[Dataset entries]
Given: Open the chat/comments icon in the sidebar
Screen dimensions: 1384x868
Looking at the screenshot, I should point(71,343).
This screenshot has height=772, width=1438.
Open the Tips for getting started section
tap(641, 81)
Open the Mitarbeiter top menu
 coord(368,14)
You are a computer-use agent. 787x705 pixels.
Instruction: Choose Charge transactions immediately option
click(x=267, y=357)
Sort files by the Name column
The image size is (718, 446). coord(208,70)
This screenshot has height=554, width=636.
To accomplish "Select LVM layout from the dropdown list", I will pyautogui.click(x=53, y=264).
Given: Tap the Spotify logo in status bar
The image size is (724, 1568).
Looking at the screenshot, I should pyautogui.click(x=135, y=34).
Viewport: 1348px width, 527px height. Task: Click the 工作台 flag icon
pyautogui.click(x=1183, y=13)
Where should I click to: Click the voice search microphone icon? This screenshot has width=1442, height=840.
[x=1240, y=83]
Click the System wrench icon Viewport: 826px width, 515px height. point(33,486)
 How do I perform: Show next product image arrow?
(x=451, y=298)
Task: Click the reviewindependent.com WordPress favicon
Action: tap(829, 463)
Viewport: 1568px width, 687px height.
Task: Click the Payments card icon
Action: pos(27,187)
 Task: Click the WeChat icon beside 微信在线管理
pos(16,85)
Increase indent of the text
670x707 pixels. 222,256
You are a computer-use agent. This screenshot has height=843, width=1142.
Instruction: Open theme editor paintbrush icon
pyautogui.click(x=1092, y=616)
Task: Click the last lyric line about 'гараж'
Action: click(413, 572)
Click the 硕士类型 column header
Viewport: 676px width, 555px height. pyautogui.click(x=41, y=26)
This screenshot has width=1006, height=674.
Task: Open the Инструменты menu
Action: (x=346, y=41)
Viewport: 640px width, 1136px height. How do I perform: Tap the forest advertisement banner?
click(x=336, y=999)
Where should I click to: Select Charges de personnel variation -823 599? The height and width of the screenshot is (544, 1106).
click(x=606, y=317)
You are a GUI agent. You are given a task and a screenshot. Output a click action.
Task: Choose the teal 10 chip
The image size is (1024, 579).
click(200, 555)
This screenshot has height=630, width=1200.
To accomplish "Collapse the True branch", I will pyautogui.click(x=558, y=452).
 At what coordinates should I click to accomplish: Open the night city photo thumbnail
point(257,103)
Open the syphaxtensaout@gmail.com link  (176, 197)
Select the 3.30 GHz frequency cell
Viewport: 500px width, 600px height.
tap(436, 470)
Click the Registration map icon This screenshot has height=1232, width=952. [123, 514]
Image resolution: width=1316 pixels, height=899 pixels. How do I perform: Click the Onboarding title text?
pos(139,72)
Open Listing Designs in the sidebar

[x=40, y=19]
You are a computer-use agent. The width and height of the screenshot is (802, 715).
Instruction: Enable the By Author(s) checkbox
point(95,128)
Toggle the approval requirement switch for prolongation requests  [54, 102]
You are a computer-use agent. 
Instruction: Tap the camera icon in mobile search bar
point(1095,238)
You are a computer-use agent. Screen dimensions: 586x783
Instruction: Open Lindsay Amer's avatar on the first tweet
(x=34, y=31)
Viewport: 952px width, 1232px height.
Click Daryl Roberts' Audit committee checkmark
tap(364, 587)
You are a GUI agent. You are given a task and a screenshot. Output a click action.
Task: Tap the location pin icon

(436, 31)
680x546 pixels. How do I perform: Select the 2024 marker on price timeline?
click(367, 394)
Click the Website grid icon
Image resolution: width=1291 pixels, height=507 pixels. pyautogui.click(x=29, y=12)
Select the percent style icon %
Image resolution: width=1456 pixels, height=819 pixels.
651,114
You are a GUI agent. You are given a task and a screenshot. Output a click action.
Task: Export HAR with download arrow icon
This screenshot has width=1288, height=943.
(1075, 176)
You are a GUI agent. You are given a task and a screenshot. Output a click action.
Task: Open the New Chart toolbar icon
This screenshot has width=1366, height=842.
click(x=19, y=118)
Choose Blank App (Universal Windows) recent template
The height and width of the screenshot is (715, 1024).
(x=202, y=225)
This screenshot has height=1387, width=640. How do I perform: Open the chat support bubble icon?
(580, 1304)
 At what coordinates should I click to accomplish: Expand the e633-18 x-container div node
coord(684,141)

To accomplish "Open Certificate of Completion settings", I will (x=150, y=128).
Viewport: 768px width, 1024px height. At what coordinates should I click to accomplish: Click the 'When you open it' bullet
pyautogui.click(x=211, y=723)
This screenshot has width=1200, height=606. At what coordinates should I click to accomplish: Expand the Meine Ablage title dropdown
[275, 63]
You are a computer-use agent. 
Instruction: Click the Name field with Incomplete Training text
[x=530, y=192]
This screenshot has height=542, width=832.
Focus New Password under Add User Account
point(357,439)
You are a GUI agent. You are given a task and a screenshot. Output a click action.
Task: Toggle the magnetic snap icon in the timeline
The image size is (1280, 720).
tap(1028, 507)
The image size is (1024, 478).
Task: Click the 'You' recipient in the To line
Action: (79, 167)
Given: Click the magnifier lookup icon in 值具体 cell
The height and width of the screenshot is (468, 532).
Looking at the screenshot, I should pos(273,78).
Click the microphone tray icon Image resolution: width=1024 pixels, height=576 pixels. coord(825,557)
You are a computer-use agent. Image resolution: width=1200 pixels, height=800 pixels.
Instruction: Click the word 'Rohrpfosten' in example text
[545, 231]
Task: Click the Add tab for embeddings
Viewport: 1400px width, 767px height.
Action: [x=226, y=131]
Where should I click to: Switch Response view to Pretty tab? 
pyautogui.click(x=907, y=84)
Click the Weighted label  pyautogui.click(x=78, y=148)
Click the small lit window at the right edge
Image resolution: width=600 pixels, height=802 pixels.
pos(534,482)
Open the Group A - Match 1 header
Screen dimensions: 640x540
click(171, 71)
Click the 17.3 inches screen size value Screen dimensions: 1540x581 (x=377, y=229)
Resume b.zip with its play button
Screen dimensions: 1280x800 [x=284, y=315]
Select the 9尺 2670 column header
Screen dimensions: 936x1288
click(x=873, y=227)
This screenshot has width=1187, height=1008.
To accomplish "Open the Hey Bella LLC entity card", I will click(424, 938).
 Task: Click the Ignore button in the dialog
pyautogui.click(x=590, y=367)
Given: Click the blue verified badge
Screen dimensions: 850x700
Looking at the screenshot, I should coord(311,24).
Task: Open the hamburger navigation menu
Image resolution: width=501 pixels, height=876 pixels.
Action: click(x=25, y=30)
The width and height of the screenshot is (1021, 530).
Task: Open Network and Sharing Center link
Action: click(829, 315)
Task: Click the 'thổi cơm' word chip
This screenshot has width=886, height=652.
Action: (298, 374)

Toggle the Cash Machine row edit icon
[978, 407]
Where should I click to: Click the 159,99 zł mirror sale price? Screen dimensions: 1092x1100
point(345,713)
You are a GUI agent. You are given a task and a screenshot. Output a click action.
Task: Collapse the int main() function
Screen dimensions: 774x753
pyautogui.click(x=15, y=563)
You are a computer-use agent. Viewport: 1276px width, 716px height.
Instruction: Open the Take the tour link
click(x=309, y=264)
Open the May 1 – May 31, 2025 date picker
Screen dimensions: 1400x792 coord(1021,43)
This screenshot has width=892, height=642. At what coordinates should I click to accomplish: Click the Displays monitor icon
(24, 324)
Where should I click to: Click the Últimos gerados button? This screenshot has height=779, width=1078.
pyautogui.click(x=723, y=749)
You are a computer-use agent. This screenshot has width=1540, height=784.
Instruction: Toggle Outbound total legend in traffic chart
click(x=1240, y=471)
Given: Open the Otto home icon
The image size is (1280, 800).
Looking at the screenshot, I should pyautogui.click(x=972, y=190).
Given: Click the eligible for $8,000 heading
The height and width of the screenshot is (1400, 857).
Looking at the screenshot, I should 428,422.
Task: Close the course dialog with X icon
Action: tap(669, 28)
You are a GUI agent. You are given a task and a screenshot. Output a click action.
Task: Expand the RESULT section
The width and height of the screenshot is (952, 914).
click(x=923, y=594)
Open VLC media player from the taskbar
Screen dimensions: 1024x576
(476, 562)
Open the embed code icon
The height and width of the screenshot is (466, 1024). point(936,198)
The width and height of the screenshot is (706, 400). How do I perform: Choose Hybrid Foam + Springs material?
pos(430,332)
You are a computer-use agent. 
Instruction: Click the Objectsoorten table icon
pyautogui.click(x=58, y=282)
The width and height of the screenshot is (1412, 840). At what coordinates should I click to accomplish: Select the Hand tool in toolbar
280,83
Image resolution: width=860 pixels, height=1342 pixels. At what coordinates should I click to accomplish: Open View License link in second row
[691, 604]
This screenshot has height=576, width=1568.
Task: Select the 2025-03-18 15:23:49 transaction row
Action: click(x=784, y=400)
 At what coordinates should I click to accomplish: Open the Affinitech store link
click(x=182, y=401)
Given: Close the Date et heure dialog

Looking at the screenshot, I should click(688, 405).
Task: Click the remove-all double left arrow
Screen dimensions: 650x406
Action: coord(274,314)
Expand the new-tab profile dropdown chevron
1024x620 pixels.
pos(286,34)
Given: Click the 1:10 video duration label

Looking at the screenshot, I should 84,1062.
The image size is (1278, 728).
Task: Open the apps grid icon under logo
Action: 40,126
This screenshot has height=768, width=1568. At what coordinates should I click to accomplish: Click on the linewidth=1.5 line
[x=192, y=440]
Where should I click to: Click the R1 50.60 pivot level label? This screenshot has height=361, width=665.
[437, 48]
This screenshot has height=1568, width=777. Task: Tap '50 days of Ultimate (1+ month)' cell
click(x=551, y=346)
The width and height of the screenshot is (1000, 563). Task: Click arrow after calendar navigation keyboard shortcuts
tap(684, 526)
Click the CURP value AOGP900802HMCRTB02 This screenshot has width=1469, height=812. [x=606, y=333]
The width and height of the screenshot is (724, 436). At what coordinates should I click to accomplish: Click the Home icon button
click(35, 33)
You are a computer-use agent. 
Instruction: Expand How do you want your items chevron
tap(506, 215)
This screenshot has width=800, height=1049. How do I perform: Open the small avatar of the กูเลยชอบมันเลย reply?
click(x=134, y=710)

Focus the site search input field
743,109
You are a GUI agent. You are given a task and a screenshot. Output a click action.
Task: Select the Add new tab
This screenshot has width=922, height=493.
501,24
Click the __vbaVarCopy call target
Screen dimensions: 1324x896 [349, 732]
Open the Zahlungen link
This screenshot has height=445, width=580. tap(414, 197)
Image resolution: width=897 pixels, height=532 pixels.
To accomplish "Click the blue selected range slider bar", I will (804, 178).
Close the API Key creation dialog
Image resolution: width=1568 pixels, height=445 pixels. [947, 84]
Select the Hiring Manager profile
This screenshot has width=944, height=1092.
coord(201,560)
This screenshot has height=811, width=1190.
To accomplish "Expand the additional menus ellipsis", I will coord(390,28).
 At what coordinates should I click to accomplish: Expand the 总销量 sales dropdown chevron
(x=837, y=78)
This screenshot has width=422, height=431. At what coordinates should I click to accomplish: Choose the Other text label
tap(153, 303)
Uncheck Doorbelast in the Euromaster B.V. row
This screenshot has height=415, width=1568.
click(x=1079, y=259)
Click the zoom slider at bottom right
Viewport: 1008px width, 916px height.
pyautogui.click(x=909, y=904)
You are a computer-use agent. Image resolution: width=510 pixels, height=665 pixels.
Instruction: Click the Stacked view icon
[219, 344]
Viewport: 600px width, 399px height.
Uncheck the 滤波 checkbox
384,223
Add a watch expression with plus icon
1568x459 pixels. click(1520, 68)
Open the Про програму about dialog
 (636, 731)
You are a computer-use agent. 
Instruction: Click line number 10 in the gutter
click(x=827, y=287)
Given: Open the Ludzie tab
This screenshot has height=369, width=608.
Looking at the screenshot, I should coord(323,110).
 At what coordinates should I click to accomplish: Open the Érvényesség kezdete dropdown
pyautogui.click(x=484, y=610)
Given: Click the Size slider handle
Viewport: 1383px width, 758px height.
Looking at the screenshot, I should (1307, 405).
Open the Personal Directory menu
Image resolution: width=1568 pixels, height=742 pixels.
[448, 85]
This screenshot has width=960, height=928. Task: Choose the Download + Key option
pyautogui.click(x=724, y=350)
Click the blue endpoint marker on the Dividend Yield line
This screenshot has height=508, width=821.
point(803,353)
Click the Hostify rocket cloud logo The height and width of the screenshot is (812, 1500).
[/Dataset entries]
- **Instructions to follow**
Show every line from the entries that includes the word "chip".

- **Exercise answer**
Task: Choose the teal 10 chip
Task: Click the 'thổi cơm' word chip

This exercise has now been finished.